>> BEGIN Data shown

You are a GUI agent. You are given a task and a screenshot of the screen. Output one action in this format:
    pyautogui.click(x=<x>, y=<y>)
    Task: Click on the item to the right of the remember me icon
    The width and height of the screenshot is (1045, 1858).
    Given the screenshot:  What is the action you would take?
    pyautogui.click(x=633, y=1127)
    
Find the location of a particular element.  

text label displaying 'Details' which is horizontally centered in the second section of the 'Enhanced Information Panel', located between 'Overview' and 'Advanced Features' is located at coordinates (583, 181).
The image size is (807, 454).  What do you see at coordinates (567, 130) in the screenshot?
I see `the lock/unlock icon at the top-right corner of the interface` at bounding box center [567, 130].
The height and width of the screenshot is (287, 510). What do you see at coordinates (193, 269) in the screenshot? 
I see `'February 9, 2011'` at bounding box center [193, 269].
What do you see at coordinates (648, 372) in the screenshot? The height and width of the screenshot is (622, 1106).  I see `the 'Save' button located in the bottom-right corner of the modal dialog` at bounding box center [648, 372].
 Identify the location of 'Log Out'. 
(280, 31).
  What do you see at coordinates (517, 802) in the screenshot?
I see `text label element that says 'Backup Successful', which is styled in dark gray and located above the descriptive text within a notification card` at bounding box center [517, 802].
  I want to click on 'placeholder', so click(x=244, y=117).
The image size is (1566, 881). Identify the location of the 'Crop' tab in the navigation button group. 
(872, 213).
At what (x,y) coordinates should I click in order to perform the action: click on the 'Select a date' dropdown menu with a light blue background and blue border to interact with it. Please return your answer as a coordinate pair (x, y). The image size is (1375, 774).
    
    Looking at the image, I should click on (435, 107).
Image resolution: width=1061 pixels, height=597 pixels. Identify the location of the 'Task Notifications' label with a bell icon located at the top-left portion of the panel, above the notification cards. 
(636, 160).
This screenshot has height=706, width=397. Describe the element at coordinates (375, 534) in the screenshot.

>> END Data shown

## Exercise prompt
Copy the data above word for word, beginning at the line that contains "The height and width of the screenshot is (287, 510)." and stopping after the line that contains "(872, 213).".

## Exercise output
The height and width of the screenshot is (287, 510). What do you see at coordinates (193, 269) in the screenshot? 
I see `'February 9, 2011'` at bounding box center [193, 269].
What do you see at coordinates (648, 372) in the screenshot? The height and width of the screenshot is (622, 1106).  I see `the 'Save' button located in the bottom-right corner of the modal dialog` at bounding box center [648, 372].
 Identify the location of 'Log Out'. 
(280, 31).
  What do you see at coordinates (517, 802) in the screenshot?
I see `text label element that says 'Backup Successful', which is styled in dark gray and located above the descriptive text within a notification card` at bounding box center [517, 802].
  I want to click on 'placeholder', so click(x=244, y=117).
The image size is (1566, 881). Identify the location of the 'Crop' tab in the navigation button group. 
(872, 213).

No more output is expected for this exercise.